[Dataset entries]
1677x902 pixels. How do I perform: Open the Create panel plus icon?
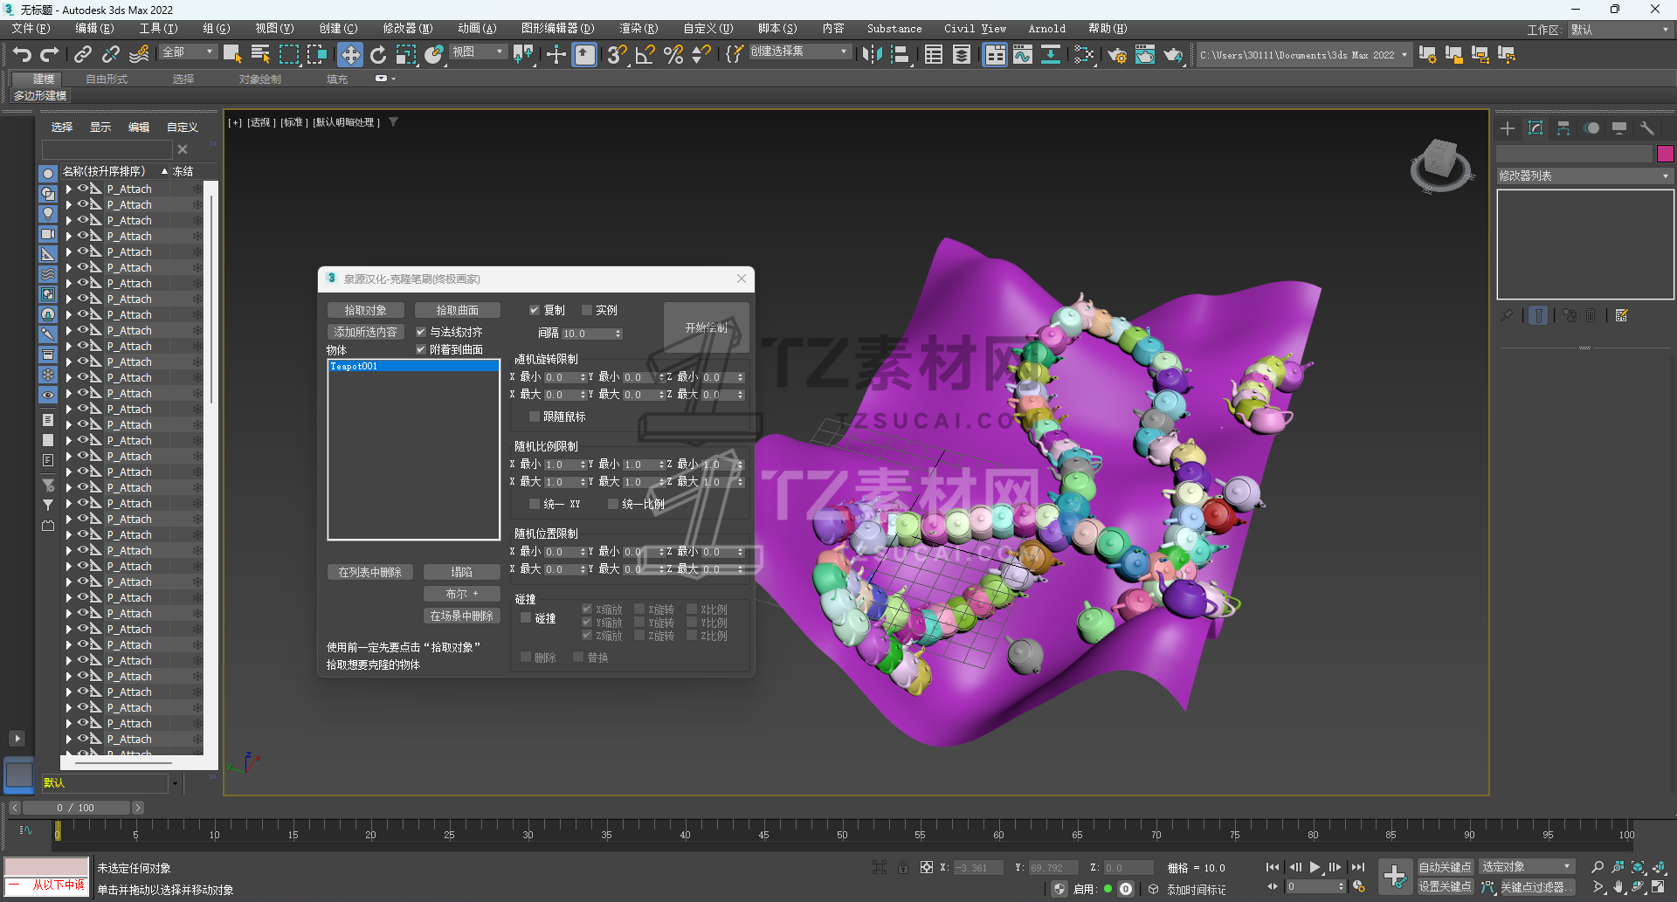point(1508,128)
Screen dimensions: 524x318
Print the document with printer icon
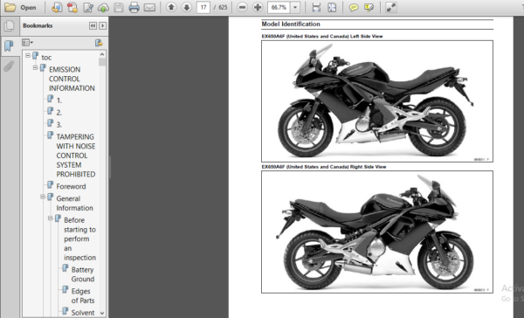[x=134, y=7]
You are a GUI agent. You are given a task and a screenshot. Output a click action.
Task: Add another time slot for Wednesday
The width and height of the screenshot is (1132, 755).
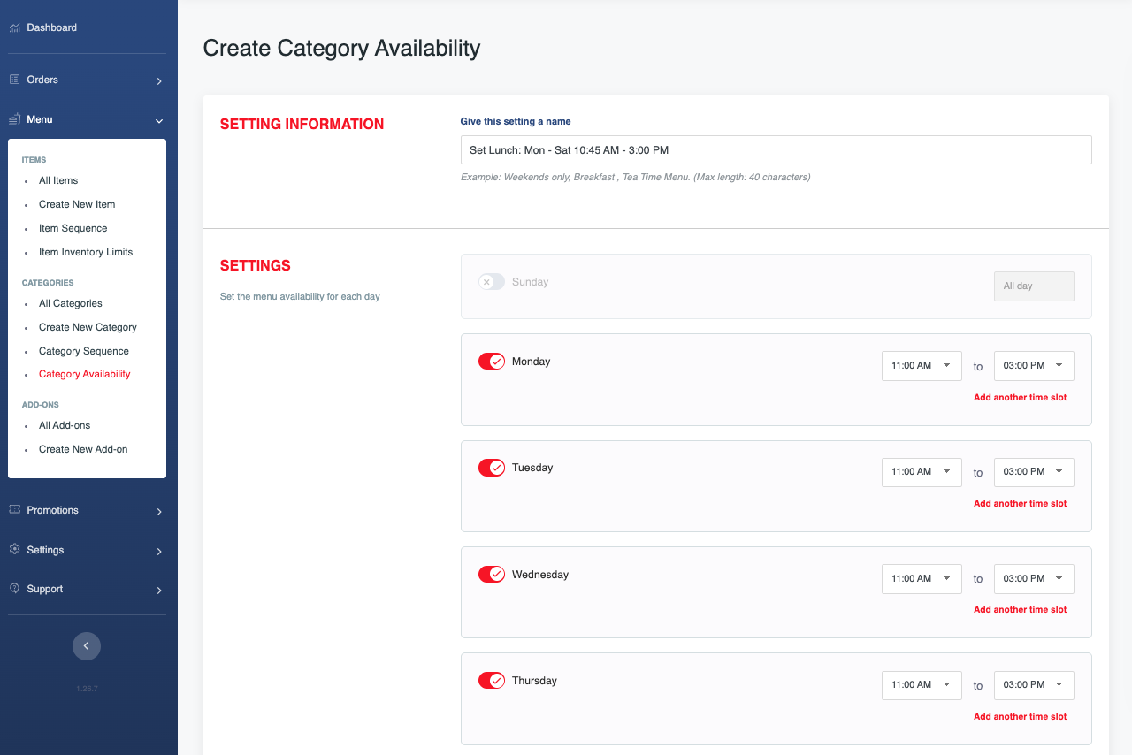1020,610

§ Exercise prompt: Please repeat all of the entries above word for word, but drop any pictures.

§ Output below:
1677x902 pixels. How do I perform: Open the Create panel plus icon?
point(1508,128)
Screen dimensions: 524x318
Print the document with printer icon
[x=134, y=7]
You are a GUI agent. You are given a task and a screenshot. Output a click action.
Task: Add another time slot for Wednesday
The width and height of the screenshot is (1132, 755).
1020,610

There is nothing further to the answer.